Jesus College warns they may punish students reporting harassment for breaking Covid rules
The College claims: ‘No one is entitled, without reasonable justification, to break them’
Jesus College has warned students that they may be investigated for breaking Covid regulations if reporting a case of harassment or abuse which has violated the College’s Covid-19 restrictions.
This comes as part of a longer statement on the College’s approach to allegations of harassment and abuse related to Covid-19 regulation violations.
The announcement has caused concern for students who are worried that the threat of discipline may prevent students from coming forward about their experiences of harassment and abuse at the College.
Jesus College says they will “treat all allegations of harassment and abuse with the utmost seriousness” and encourage students to come forward with reports, assuring students that they “will not refuse to begin, nor abandon, any investigation into alleged harassment or abuse because the context in which it occurred was an unauthorised gathering. Neither the investigations, nor any subsequent actions that might be taken against anyone found to have committed harassment or abuse will be in any way diminished for the same reason.”
However, the statement also tells students that “the College cannot give an absolute undertaking that, if the context of their alleged harassment or abuse was a non-Covid-19-regulation-compliant event, those making a complaint of harassment or abuse will not be investigated for possible Covid-19 regulation violations.”
This means that students coming forward with reports of harassment and abuse may face disciplinary measures for breaking Covid-19 rules, which currently say that, for the majority of people, you must only meet members of other households outside for recreation or exercise at a two metre distance.

**Data supplied:**
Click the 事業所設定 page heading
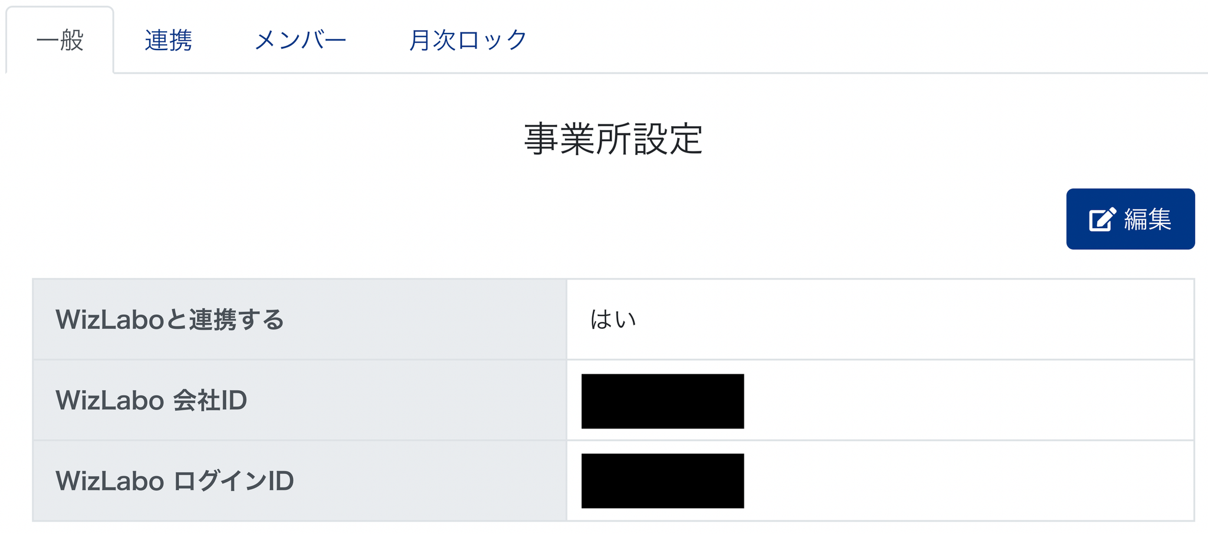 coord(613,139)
---
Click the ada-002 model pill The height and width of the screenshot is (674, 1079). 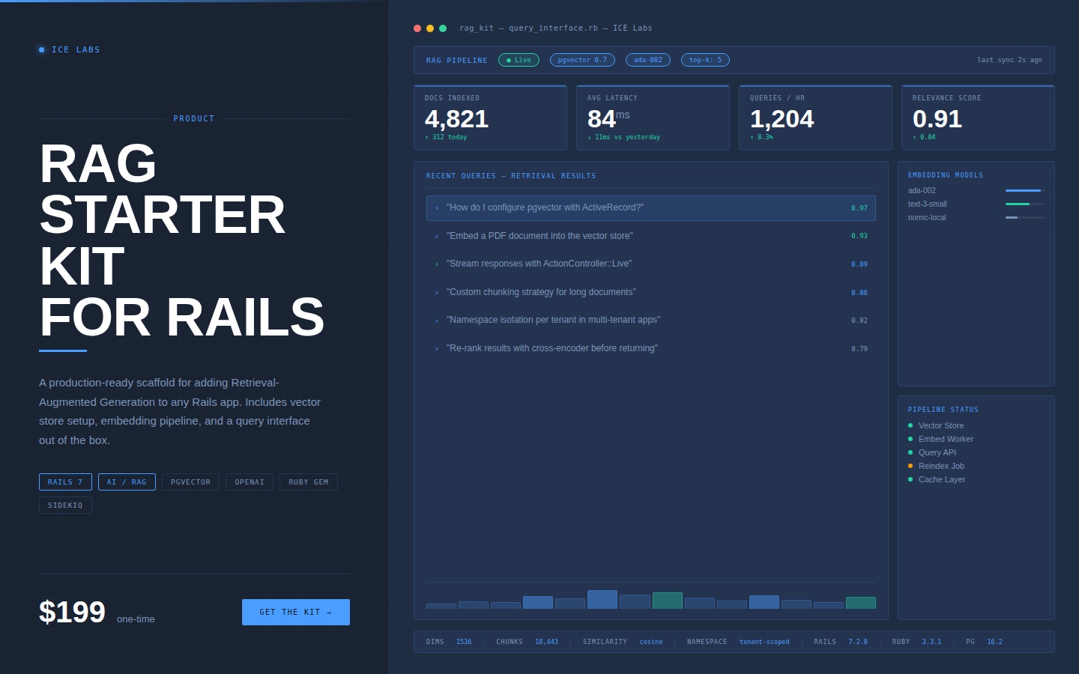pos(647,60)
--
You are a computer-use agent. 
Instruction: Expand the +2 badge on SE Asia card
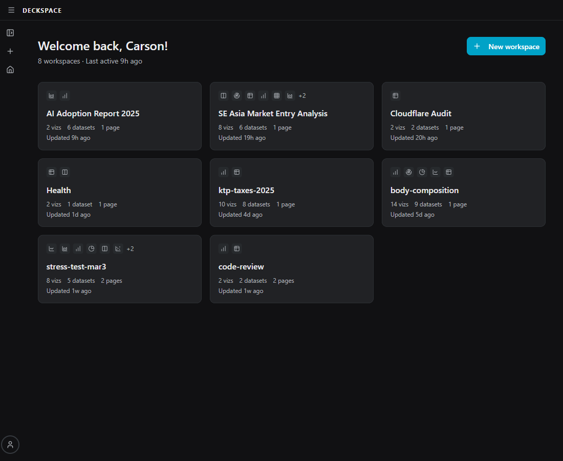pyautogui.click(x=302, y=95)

**Task instructions:** Output the full article on Jesus College's Covid rules and harassment reports, word for word. The lines are separate material and have no connection to the article on Jesus College.

**Response area:**
Jesus College warns they may punish students reporting harassment for breaking Covid rules
The College claims: ‘No one is entitled, without reasonable justification, to break them’
Jesus College has warned students that they may be investigated for breaking Covid regulations if reporting a case of harassment or abuse which has violated the College’s Covid-19 restrictions.
This comes as part of a longer statement on the College’s approach to allegations of harassment and abuse related to Covid-19 regulation violations.
The announcement has caused concern for students who are worried that the threat of discipline may prevent students from coming forward about their experiences of harassment and abuse at the College.
Jesus College says they will “treat all allegations of harassment and abuse with the utmost seriousness” and encourage students to come forward with reports, assuring students that they “will not refuse to begin, nor abandon, any investigation into alleged harassment or abuse because the context in which it occurred was an unauthorised gathering. Neither the investigations, nor any subsequent actions that might be taken against anyone found to have committed harassment or abuse will be in any way diminished for the same reason.”
However, the statement also tells students that “the College cannot give an absolute undertaking that, if the context of their alleged harassment or abuse was a non-Covid-19-regulation-compliant event, those making a complaint of harassment or abuse will not be investigated for possible Covid-19 regulation violations.”
This means that students coming forward with reports of harassment and abuse may face disciplinary measures for breaking Covid-19 rules, which currently say that, for the majority of people, you must only meet members of other households outside for recreation or exercise at a two metre distance.